Fahrplan für Binnenmarkt
Forderungen nach einer Vollendung des Binnenmarktes sind alles andere als neu, kommen dennoch so gut wie nicht voran. Um dem Vorhaben mehr Zug zu verleihen, will die EU laut von der Leyen einen Fahrplan für die Vollendung bis 2028 aufsetzen. „Nur was messbar ist, wird erledigt“. Details des Plans nannte sie jedoch nicht. „Die Rede von der Leyens hat zwar die historischen Herausforderungen der EU mit berechtigtem Pathos benannt und viele politische Ziele formuliert. Doch der konzeptionelle Weg dorthin blieb sehr vage“, kritisiert das Centrum für Europäische Politik (cep).
Um die Wettbewerbsfähigkeit Europas zu steigern, müsste es laut von der Leyen öfter gelingen, erfolgreiche innovative Start-ups auch in Europa zu halten. Wegen eines Mangels an Venture-Capital würden sie zu oft in die USA abwandern. Damit sich dies ändert, habe die EU-Kommission bereits im Mai eine Strategie für Start-ups und Scale-ups in der EU vorgelegt.
Schattenflotten im Visier
Von der Leyen will zudem den Druck auf Russland, aber auch auf Israel erhöhen. So erwägt die EU als Teil neuer Sanktionen einen beschleunigten Ausstieg aus russischen Energieträgern. Zudem wolle man Schattenflotten ins Visier nehmen bei neuen Sanktionen.
Mutmaßlich russische Drohnen waren in der Nacht zu Mittwoch in den polnischen Luftraum eingedrungen. Polen beantragte deshalb Konsultationen nach Artikel 4 des Nato-Vertrags. „Wir erwarten deutlich mehr Unterstützung bei der Verteidigung des polnischen Luftraums“, sagte der polnische Ministerpräsident Donald Tusk.
Von der Leyen will Sanktionen gegen Israel
Von der Leyen sagte Polen ihre Solidarität zu. Zudem kündigte sie eine Allianz mit der Ukraine zur Produktion von Drohnen an. Die EU werde dafür 6 Mrd. Euro bereitstellen. Das Geld solle aus einem Darlehen kommen, das über Zinserträge aus der Verwahrung von eingefrorenen russischen Vermögen zurückgezahlt wird.

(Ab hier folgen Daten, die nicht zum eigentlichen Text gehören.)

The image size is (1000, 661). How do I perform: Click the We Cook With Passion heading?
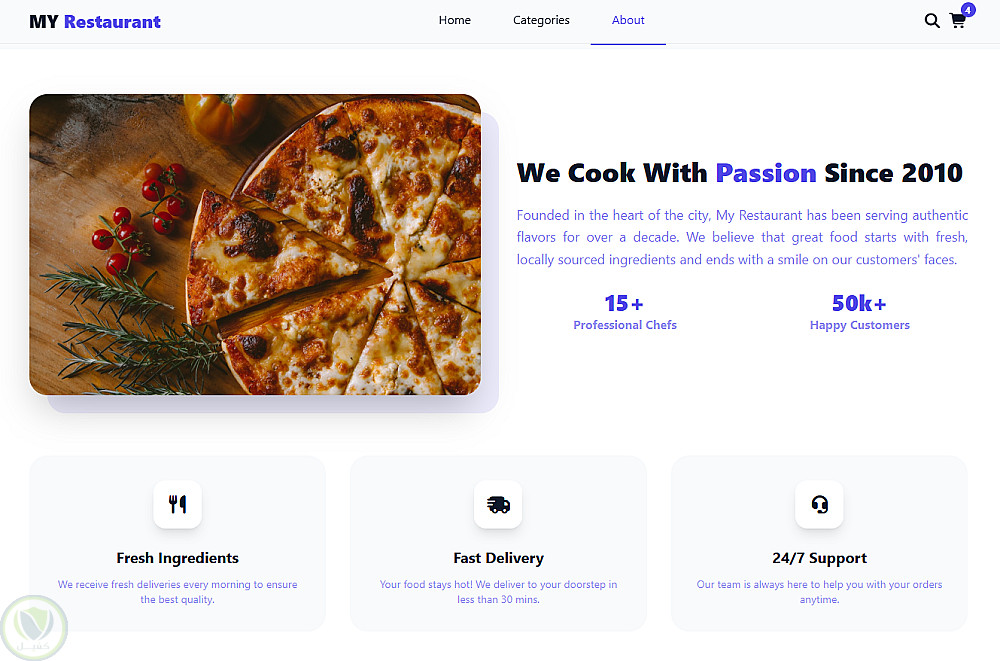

Das Vorgehen Israels im Gazastreifen verurteilte die Deutsche. Die EU-Kommission stoppt alle Hilfszahlungen an das Land. Zudem arbeitet die EU an Sanktionen, etwa gegen israelische Minister. Auch wolle man den Mitgliedstaaten empfehlen, in einem Partnerschaftsabkommen enthaltene Handelsvereinbarungen auszusetzen. „Mir ist bewusst, dass es schwierig werden wird, Mehrheiten dafür zu finden“, räumte von der Leyen ein.